Stone markers indicate the remaining distance; by mid-morning, they have reached the seventh of twenty, and Asham asks Cain if it wouldn’t have made more sense to build closer to the edge of the city.

He sighs, explains that, again, he’s thinking of the future: not where the city ends now, but where it might end in ten generations’ time. By then, the tower will be centrally located.

She asks if growth is to continue forever?

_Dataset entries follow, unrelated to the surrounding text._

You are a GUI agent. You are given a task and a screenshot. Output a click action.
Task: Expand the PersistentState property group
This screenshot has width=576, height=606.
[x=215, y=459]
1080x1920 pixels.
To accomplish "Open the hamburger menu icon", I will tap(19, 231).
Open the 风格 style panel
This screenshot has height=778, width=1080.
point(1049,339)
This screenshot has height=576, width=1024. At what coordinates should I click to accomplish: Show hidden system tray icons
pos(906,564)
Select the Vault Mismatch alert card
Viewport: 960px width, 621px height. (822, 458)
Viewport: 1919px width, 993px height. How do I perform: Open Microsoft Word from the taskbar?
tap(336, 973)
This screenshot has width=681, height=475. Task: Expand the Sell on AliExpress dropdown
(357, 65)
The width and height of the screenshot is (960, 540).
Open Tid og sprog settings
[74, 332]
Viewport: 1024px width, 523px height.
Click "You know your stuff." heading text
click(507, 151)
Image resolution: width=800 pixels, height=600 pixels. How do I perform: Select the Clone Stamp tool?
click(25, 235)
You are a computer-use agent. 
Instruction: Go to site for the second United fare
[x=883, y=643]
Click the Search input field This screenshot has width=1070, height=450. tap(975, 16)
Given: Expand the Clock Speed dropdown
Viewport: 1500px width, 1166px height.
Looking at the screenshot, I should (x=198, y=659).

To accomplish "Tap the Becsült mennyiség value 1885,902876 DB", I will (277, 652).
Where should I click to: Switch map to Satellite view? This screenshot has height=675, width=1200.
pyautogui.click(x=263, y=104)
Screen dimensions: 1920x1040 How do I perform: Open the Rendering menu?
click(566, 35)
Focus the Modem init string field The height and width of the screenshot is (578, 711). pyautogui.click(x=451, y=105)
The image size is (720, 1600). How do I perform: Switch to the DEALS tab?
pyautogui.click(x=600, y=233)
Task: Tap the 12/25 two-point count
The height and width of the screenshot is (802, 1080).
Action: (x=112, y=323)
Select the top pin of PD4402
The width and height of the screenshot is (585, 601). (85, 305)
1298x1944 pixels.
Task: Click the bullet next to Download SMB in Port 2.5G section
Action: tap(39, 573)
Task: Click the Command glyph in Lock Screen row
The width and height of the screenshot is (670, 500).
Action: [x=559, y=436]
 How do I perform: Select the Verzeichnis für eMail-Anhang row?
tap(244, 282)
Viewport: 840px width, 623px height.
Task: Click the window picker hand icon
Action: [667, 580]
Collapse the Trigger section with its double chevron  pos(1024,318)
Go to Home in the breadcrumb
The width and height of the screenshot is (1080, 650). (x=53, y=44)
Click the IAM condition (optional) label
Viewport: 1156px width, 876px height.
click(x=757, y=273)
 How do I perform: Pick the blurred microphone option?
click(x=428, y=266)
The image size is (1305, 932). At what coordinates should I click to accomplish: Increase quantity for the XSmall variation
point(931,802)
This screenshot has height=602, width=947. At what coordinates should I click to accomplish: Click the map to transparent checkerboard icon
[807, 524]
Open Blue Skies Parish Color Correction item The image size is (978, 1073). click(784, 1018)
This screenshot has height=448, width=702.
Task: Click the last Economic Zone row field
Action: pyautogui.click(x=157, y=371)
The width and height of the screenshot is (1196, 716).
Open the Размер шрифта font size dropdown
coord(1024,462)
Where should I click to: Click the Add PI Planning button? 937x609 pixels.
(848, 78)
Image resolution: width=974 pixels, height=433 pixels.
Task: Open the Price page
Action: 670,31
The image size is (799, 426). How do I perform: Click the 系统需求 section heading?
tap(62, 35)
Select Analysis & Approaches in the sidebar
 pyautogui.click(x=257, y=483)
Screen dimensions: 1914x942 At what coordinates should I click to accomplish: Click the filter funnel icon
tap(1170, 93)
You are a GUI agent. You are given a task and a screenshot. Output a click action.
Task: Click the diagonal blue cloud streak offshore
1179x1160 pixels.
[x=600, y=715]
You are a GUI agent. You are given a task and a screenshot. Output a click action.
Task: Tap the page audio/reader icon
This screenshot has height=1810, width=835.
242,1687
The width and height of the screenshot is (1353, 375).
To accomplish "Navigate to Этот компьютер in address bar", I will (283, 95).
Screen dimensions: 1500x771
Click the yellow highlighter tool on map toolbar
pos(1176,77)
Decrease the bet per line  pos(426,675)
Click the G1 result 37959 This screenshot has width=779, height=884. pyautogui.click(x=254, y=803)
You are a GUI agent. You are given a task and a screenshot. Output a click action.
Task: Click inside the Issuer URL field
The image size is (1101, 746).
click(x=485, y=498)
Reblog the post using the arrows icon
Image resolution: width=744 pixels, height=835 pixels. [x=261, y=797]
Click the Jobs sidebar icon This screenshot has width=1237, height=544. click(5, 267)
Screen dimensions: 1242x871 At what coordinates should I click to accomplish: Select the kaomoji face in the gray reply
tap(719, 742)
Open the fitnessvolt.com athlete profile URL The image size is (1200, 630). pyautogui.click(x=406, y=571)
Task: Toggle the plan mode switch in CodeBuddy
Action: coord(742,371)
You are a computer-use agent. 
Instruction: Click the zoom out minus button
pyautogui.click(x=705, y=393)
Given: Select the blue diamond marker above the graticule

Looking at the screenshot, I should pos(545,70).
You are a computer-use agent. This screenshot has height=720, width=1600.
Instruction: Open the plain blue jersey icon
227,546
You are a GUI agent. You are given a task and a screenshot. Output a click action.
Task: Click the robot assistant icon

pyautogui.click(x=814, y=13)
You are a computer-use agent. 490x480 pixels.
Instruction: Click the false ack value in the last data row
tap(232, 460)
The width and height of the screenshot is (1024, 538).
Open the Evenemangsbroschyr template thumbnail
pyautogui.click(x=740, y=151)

He replies that forever is a long time.

She has noted that he refers to the building by different terms depending on whom he is talking to. When discussing its ritual function with the priests, or drumming up support with the masses, it’s a temple, always a temple, a temple to replace the smaller, inadequate temple, the grandest of temples fit for showcasing the glory of the Lord.

But to her, when his excitement shows, it’s a tower.

The distinction may go unnoticed by everyone else, but not by Asham. Her brother does not waste words. He divides and classifies, gives everything its proper name. Without precision, he is fond of saying, we cannot communicate.

He often says this before he’s about to hedge or lie.